Annalie Riches says financial incentive would help level playing field
The winner of this year’s Stirling Prize has called for a carbon tax on developers who build car-dependent suburbs.
Annalie Riches, co-founder of architect Mikhail Riches, which won the nation’s biggest architecture award for its Goldsmith Street social housing in Norwich, said it would help level the playing field for developers trying to do the right thing.
Those who take advantage of easy pickings on greenfield sites without thinking about the wider impact of their schemes would start behaving more responsibly if financial pressure were applied, she said.
Riches said: “I am absolutely frustrated that the volume housebuilders are allowed to build in locations that are absolutely reliant on car use. The carbon impact of those kind of designs, making everyone have to get into their car to travel anywhere… If they could be taxed on the carbon linked to their design then it would be a massive change because they’d have to design them near public transport, for instance. We just need to tax them.”
Riches was speaking at a packed debate called British Housing: The Crude, the Bad and the Ugly organised by Fourth Space Architects at Hackney’s Ombra bar.
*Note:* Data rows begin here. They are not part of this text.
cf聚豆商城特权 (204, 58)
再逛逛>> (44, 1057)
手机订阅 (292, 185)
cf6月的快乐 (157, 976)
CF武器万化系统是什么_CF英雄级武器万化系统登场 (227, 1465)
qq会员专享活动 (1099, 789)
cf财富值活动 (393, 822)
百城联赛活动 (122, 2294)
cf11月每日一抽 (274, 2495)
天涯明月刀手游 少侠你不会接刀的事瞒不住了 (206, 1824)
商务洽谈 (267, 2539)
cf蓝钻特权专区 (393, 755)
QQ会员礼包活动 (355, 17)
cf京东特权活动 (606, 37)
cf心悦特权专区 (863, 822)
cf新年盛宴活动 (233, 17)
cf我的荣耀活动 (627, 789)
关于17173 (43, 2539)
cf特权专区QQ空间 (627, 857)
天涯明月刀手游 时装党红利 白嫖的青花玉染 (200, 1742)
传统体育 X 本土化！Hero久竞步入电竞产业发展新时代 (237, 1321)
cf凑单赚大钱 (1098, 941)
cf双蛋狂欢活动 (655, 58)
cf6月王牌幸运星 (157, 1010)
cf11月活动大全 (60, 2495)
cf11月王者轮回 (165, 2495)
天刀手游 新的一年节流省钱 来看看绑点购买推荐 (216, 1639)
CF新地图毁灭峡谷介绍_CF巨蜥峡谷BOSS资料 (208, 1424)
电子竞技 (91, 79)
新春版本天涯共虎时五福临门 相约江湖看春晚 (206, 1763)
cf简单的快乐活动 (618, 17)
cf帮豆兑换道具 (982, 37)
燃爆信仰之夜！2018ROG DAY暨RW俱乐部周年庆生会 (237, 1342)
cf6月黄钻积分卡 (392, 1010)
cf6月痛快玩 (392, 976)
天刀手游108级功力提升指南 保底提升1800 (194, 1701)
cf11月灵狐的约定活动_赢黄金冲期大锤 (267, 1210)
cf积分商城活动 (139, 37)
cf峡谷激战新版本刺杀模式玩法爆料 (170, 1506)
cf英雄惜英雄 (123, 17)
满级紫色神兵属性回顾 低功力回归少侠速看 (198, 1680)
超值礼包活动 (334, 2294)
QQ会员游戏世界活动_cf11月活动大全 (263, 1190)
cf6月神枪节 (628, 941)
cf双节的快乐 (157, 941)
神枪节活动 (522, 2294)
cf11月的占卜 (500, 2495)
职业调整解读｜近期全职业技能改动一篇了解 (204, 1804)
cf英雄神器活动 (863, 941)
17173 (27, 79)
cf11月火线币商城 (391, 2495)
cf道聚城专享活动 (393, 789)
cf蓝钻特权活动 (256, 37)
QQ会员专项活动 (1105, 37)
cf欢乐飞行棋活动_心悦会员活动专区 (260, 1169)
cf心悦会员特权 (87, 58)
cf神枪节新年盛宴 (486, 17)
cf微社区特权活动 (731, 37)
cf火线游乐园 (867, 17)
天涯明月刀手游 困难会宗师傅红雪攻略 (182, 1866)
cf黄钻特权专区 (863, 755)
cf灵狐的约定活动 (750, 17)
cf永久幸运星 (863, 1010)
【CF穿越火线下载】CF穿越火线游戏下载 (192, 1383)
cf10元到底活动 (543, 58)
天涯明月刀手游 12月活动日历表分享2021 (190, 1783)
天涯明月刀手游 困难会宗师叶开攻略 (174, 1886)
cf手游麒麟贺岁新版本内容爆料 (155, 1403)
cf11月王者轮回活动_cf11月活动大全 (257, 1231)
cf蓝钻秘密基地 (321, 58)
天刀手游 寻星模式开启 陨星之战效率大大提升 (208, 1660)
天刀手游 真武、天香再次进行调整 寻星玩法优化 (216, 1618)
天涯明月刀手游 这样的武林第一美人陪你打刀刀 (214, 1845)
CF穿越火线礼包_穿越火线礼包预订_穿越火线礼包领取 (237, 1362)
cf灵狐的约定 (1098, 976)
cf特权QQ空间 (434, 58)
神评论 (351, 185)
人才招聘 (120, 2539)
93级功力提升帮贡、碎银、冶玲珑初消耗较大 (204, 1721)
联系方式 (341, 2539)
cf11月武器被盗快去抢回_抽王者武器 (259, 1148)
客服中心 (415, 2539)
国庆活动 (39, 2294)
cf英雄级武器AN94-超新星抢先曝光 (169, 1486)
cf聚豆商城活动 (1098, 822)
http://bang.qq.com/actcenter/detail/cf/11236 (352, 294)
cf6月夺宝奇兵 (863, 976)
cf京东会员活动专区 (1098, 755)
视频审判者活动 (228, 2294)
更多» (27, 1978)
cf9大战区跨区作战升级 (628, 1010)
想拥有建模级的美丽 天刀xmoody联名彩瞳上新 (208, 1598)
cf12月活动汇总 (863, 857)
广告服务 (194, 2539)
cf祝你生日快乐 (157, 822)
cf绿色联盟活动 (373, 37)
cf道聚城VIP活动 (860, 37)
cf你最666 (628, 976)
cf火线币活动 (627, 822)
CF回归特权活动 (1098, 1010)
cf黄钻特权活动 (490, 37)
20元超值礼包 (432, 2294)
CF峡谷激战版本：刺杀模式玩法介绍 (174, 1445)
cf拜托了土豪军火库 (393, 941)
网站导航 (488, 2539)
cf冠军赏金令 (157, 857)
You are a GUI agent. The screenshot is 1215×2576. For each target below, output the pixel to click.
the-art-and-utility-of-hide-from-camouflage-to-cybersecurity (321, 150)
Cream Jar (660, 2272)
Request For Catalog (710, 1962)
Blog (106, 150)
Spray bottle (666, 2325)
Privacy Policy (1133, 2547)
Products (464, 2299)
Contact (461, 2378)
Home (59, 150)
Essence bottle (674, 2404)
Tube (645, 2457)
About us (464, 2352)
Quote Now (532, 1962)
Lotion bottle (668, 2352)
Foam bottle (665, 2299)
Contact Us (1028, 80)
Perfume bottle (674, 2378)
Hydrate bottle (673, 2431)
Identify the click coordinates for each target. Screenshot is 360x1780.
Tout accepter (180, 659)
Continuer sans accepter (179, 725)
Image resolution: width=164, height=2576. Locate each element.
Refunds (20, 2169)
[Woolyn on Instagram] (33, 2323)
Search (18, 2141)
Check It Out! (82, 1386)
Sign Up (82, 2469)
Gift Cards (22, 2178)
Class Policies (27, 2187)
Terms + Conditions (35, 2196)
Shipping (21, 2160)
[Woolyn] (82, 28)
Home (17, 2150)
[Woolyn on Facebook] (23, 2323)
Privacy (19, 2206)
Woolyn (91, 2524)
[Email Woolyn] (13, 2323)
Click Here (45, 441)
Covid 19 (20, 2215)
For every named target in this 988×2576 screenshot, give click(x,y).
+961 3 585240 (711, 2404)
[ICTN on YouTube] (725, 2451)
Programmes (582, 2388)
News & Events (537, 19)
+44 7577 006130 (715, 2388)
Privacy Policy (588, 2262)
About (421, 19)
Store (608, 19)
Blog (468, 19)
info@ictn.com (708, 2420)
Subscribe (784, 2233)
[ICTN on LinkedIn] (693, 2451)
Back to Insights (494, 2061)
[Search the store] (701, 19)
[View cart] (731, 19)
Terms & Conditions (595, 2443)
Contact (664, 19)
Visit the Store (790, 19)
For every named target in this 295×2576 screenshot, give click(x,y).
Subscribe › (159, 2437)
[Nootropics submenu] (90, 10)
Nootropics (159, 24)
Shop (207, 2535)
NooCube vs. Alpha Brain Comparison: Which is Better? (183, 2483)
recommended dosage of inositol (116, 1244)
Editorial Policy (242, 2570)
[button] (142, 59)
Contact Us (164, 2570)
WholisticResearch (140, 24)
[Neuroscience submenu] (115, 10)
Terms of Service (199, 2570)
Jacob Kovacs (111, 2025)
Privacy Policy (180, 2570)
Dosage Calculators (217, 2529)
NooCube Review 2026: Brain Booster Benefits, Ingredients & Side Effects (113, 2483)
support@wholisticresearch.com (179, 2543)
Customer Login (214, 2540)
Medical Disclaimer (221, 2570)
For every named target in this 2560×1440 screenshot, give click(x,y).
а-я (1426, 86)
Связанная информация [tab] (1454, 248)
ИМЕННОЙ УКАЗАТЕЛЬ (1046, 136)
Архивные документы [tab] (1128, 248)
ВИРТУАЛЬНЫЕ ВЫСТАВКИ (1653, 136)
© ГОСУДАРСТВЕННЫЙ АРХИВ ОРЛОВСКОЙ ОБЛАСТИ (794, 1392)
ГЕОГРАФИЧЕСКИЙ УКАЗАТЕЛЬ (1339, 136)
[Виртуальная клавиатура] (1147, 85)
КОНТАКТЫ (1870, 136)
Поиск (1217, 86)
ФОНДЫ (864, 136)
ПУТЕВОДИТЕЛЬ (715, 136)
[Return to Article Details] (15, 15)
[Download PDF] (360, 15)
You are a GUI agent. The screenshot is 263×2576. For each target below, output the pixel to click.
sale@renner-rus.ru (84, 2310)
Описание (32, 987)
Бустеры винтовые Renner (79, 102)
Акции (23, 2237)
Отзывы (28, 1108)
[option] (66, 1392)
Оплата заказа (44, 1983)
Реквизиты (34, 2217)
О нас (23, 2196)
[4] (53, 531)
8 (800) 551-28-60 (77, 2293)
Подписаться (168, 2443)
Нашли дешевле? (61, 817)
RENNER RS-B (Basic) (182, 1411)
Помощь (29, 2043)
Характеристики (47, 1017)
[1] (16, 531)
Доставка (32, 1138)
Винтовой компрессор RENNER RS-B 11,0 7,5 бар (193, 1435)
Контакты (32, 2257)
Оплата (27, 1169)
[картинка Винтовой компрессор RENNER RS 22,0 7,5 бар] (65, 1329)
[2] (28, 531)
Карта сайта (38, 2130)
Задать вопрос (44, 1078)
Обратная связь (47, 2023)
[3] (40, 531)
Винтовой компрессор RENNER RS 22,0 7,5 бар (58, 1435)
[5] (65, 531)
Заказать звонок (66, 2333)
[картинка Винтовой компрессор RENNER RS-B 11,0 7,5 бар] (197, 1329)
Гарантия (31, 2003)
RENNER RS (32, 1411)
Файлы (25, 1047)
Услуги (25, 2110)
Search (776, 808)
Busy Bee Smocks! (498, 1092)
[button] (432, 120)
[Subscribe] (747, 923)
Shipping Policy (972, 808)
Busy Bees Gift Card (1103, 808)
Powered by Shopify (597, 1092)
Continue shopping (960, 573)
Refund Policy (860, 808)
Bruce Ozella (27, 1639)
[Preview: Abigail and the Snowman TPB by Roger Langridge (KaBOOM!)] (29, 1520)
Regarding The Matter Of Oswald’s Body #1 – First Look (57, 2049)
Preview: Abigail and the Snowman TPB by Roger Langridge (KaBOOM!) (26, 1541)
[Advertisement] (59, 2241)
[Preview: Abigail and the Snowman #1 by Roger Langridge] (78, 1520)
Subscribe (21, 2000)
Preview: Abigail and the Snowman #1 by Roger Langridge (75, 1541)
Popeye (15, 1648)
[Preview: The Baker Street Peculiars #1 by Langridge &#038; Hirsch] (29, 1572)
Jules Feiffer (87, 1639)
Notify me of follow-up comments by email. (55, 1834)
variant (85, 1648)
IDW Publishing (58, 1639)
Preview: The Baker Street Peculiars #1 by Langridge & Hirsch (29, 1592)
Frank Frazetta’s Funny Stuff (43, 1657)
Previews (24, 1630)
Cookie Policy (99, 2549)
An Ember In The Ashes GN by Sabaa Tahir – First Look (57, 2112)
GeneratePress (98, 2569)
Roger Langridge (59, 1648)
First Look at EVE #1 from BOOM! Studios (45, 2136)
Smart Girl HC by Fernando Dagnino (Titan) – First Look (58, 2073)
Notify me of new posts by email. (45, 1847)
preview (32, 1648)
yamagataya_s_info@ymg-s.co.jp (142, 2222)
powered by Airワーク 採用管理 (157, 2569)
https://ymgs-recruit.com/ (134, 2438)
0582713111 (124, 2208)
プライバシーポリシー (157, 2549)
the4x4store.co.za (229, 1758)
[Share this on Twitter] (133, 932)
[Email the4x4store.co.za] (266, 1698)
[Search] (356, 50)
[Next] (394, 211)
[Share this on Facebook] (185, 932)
It was the last in their controversy-courting Negroni Talks series this year.
The discussion centred around how Britain can build better-quality housing when the market is so dominated by a handful of volume housebuilders and inflated land values.
Riches also spoke about the importance of a client who is motivated to design and build well – such as a local authority which has a long-term interest in what it builds. Goldsmith Street, whose client was Norwich council, is designed around streets and car-free “ginnels”.
Neil Murphy, co-founder of small-scale developer Town – the firm behind similarly pedestrian-friendly Marmalade Lane co-housing in Cambridge – sympathised with her carbon tax call.
“When we are looking at an industrial level of carbon emissions things like cap-and-trade systems and carbon taxes are now part of the conversation. The idea you can bring your built environment sector into that and look at it as Annalie suggested is a good one,” he said.
He added: “In the UK we have a way of making policy frameworks driven by a mentality that says if there are no market externalities then the market will provide. The mentality of government is that housing is an entirely private activity.”
But housing was a “fundamental part of our infrastructure and it shouldn’t have to pay for itself”, he said. It should be subsidised like the NHS – as it was after the war.
He said: “I think the answer is housing should be paid for as part of a sensible mixed economy national programme. It shouldn’t just be down to land value and cross-subsidy in projects. It’s every bit as important as the NHS.”